Charmer, se dit dans un sens figuré pour, plaire extrêmement. Ce n’est pas ravir en admiration, comme disent les Vocabulistes, d’après l’Académie ; c’est faire une impression très-forte sur le cœur, se faire rechercher par un mérite réel ou prétendu. Allicere se ad se, illicere. Cette femme charme tous ceux qui la regardent. Cette musique m’a charmé. L’éloquence de Cicéron charme & le fait aimer : celle de Demostène frappe, étonne & se fait obéir. P. Rap. Charmé de ses vertus éminentes, je m’affectionnai sans y penser à sa réputation & à sa gloire. Flech. La vraie éloquence n’éclate jamais par des couleurs empruntées ; c’est par les traits de sa beauté naturelle qu’elle charme & qu’elle persuade.

☞ On dit encore au figuré, charmer la douleur, charmer l’ennui, en suspendre le sentiment, le diminuer. Delinire, mollire, sedare dolorem, tristitiam. Charmer les ennuis d’une longue nuit. Spatiosam fallere noctem. Il faut se faire des plaisirs par lesquels on puisse charmer les ennuis de la solitude. La Poësie, en délassant l’esprit, charme les chagrins de l’ame par son harmonie, & par toutes les grâces de l’expression. P. Rap.

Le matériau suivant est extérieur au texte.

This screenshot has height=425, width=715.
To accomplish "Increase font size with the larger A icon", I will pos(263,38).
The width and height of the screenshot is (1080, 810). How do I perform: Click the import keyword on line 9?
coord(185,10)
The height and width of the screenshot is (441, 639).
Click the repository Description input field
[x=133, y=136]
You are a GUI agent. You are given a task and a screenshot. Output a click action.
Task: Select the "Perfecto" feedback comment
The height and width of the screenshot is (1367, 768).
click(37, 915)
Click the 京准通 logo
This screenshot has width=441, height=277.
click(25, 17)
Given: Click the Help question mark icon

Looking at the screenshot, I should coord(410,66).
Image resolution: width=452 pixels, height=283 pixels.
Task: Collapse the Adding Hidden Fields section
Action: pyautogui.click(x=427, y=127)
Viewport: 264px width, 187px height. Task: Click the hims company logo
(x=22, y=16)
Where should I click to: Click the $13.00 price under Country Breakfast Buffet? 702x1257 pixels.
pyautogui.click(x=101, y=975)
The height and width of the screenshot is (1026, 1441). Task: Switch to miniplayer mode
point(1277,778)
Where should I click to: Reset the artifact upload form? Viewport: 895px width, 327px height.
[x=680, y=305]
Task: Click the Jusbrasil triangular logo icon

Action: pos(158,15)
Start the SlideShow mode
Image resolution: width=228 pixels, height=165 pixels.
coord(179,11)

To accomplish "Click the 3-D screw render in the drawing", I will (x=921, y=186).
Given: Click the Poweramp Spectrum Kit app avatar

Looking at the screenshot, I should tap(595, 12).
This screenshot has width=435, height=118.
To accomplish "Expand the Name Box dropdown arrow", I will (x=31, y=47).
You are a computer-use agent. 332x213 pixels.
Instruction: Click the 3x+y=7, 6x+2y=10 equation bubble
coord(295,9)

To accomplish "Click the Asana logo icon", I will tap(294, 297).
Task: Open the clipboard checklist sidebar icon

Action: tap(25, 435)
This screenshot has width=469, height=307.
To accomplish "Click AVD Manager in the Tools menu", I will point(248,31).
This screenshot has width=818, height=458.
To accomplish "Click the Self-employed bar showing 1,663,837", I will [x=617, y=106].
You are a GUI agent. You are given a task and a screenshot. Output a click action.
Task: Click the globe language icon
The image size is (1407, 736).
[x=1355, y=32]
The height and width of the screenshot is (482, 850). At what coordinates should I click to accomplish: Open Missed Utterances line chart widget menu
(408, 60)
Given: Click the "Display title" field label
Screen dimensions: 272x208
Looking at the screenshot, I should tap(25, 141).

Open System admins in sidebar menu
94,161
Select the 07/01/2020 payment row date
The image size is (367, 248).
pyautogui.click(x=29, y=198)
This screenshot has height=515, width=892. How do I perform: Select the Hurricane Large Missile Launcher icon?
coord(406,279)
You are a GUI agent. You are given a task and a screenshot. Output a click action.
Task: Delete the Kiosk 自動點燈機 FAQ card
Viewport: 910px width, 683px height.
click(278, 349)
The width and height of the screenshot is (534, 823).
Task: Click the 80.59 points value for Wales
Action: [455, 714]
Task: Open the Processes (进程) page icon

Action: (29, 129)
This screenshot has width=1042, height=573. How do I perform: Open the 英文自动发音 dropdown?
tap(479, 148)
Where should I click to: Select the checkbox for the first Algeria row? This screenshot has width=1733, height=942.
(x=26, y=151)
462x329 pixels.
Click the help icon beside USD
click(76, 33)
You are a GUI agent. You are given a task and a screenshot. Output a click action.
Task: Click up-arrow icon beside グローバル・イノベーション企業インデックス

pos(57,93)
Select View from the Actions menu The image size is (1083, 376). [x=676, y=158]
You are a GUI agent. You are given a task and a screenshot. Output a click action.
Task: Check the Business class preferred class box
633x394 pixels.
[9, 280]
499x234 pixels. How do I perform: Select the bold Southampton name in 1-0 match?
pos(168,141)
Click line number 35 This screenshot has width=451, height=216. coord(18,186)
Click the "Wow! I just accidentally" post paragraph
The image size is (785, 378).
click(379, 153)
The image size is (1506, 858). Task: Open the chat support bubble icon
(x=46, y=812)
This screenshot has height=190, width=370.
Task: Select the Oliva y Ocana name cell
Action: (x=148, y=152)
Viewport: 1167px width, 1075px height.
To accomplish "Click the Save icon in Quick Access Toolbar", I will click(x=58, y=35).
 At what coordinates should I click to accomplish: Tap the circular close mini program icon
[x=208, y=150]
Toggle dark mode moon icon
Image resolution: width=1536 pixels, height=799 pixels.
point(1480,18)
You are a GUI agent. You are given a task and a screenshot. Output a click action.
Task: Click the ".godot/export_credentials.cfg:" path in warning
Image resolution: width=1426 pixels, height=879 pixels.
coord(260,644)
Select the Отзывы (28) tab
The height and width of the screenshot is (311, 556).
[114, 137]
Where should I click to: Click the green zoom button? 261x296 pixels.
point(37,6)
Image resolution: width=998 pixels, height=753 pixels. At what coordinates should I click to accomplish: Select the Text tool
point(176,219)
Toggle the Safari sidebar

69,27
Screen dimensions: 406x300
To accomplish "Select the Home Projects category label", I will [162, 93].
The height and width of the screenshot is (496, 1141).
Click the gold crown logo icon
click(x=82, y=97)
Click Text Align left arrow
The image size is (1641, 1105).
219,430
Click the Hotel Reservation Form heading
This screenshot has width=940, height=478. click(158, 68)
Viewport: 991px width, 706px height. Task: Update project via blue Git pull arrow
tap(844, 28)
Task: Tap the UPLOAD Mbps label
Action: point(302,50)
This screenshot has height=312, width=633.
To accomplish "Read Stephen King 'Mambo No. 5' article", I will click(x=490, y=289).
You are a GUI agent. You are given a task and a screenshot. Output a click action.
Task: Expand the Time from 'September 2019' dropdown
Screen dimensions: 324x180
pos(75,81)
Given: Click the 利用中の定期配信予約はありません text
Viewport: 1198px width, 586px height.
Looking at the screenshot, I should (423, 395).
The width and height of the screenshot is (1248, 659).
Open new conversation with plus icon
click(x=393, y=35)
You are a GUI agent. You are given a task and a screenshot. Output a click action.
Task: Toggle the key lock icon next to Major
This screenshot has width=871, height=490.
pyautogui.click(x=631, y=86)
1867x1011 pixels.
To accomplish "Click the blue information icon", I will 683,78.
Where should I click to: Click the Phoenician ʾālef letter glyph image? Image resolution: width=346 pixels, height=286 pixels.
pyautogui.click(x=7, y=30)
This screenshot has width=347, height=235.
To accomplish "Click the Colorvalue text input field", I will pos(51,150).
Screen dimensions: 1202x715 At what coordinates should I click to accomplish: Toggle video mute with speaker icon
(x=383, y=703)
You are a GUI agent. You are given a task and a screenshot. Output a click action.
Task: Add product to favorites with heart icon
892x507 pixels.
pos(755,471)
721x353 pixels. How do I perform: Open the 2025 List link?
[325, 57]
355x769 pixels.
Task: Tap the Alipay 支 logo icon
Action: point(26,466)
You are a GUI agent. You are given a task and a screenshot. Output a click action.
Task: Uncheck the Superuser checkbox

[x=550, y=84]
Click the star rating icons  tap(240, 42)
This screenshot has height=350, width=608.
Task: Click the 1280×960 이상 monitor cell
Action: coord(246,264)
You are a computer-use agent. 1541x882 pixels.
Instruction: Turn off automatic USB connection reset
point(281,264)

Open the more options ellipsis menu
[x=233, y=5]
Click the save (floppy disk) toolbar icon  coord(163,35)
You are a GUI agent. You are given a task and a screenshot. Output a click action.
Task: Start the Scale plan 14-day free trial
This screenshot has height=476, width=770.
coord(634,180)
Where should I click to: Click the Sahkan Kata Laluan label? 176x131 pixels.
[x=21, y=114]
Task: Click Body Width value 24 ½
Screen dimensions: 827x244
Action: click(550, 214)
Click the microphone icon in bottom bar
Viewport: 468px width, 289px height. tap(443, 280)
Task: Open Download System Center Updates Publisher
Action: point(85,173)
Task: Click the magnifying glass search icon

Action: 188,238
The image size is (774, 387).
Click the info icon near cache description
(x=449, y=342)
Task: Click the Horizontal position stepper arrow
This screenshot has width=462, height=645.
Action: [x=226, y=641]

☞ CHARMÉ, ÉE. part. Il a les significations du verbe. Fusil charmé, dont on arrête l’effet naturel par une opération prétendue magique, par certaines compositions accompagnées de paroles. Ce qu’on appelle proprement charme.

☞ Arbres charmés, en termes d’Eaux & forêts, sont des arbres qu’on a cernés ou creusés, ou auxquels on a fait quelqu’autre chose pour les faire périr.

CHARMEUR. s. m. Sorcier qui a la vertu ou la réputation de charmer. Magus, veneficus. Il n’est pas d’usage.

CHARMEUSE, se dit en burlesque d’une femme qui se fait aimer. Mulier illecebrosa. Corneille s’en est servi dans l’Illusion comique. Juge alors quel désordre aux yeux de ma charmeuse, &c. Corneille ne l’a pas mis à la mode.

CHARMIE. s. f. Ce mot, qui n’est plus en usage, veut dire chemise. Indusium, tunica interior.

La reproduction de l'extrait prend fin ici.